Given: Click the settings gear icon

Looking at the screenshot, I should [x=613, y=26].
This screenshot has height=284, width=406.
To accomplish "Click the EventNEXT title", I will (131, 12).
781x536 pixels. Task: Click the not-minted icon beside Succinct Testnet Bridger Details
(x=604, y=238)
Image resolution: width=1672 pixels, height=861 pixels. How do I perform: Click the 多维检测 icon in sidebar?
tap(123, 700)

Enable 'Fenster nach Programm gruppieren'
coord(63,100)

----------------------------------------

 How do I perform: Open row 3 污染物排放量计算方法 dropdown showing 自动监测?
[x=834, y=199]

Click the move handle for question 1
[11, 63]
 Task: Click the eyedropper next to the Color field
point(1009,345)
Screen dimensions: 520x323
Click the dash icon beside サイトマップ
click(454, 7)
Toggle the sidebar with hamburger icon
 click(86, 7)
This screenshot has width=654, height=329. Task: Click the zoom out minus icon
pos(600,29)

----------------------------------------

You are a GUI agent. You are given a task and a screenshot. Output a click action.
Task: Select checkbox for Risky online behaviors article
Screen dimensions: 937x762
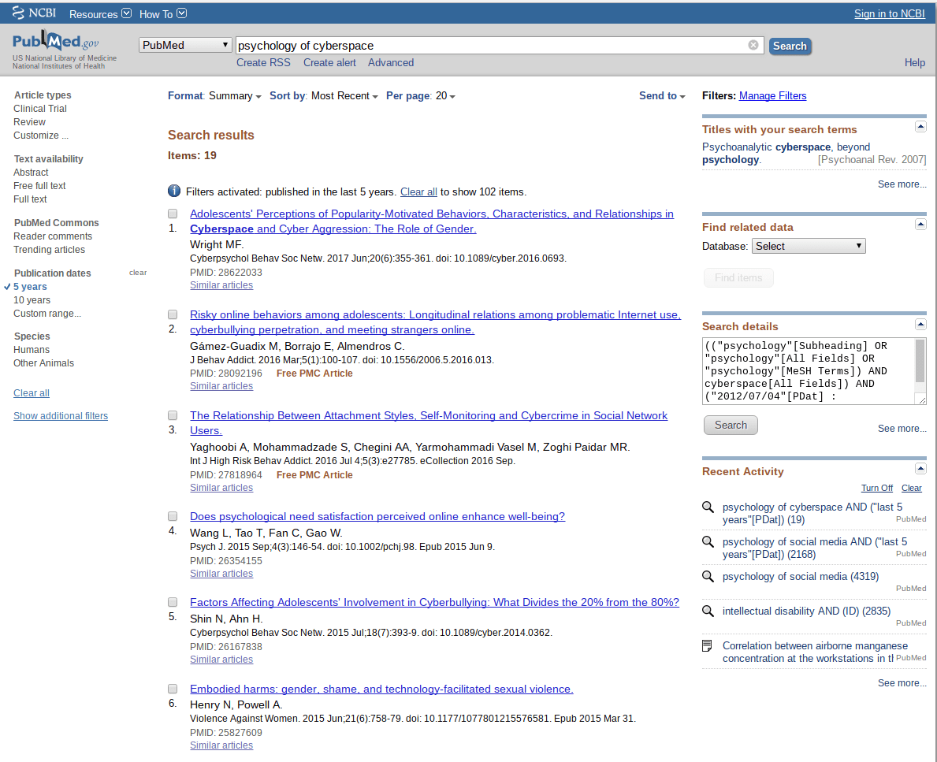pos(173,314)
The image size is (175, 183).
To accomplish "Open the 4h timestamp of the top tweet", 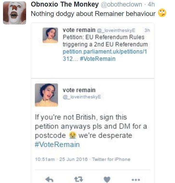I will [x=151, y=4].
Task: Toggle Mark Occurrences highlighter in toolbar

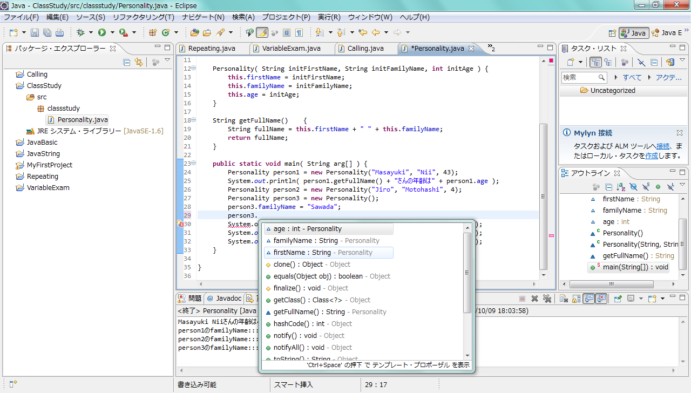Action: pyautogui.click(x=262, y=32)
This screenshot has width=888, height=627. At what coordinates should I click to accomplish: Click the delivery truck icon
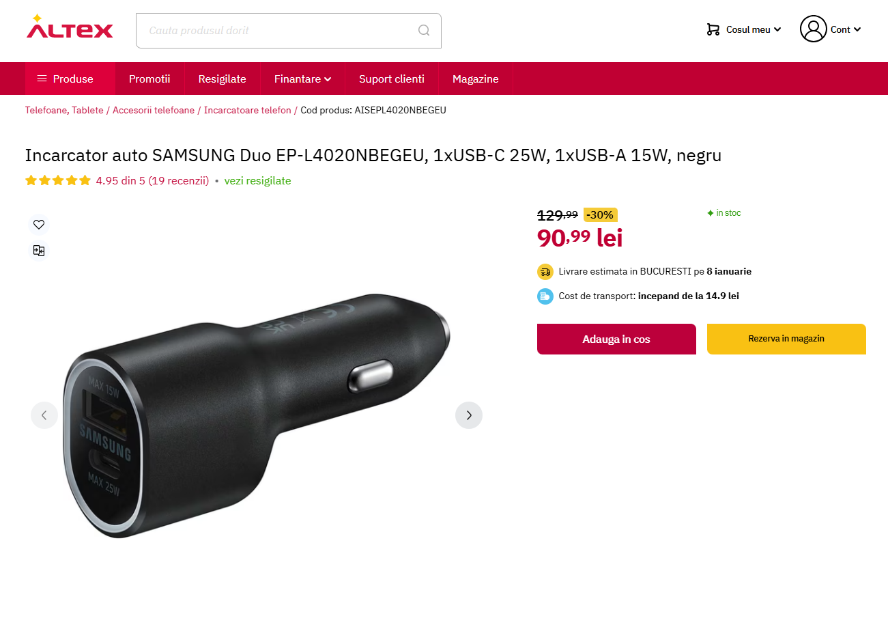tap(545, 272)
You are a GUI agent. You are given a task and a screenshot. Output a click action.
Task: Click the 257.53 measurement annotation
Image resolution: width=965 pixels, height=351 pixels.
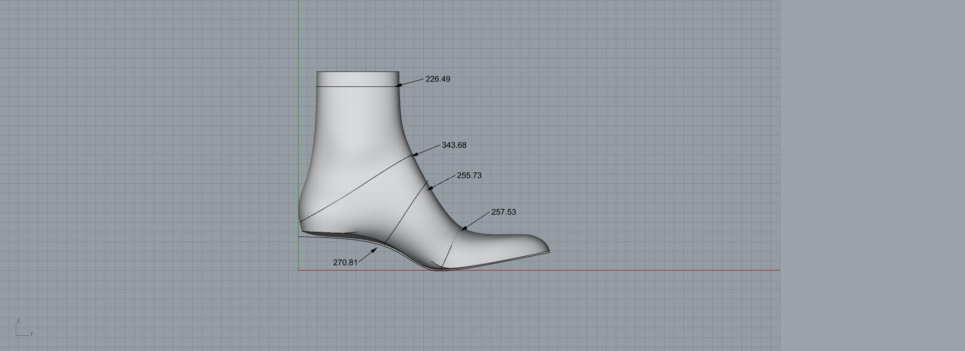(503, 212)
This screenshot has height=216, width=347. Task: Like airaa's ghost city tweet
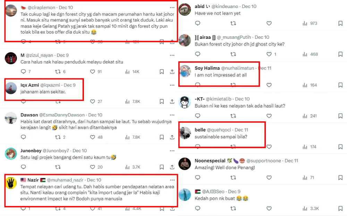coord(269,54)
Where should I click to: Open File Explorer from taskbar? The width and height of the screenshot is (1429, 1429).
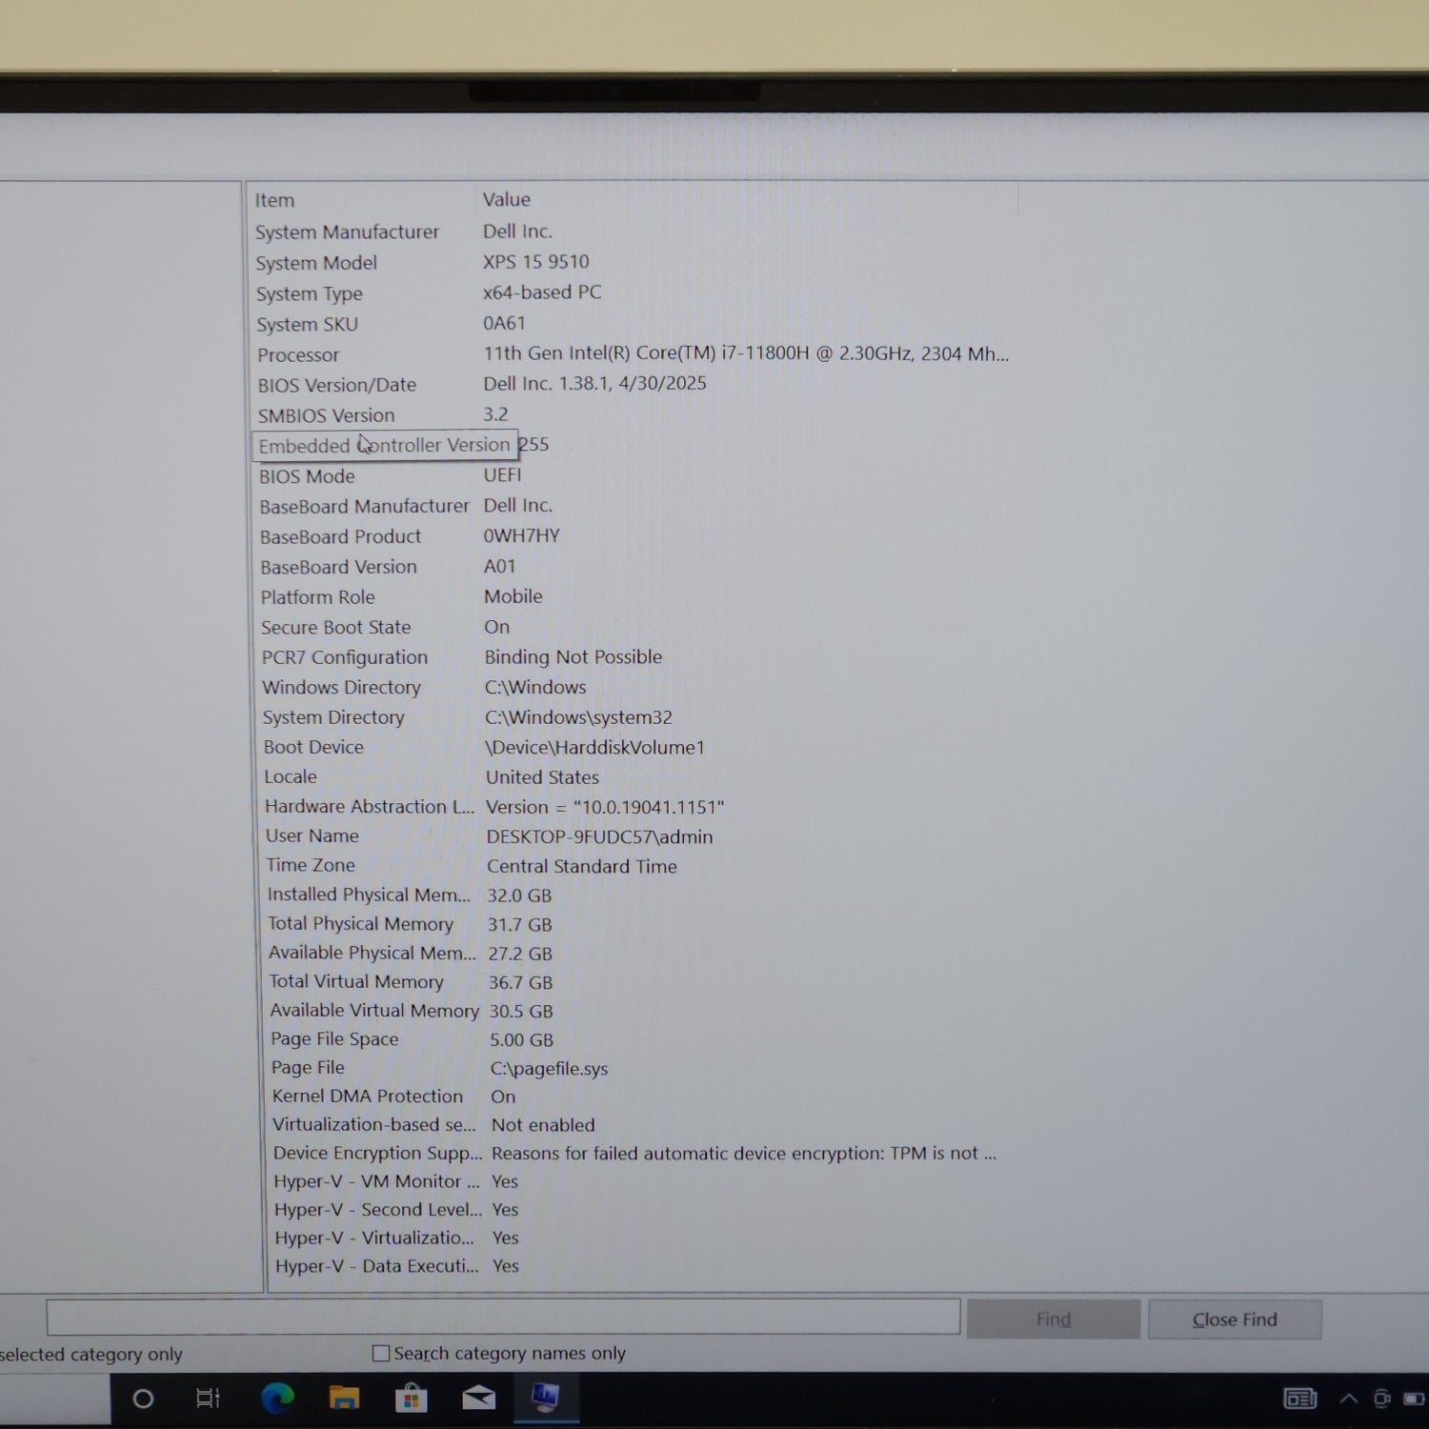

----------------------------------------

◆ Assignment
Your copy should hold only the lines above from the one containing "This screenshot has height=216, width=347." through the one containing "Where should I", exactly as written and free of pictures.

◆ Response area
This screenshot has height=216, width=347. Task: Like airaa's ghost city tweet
coord(269,54)
Where should I click to: Open File Explorer from taskbar? The width and height of the screenshot is (1429, 1429).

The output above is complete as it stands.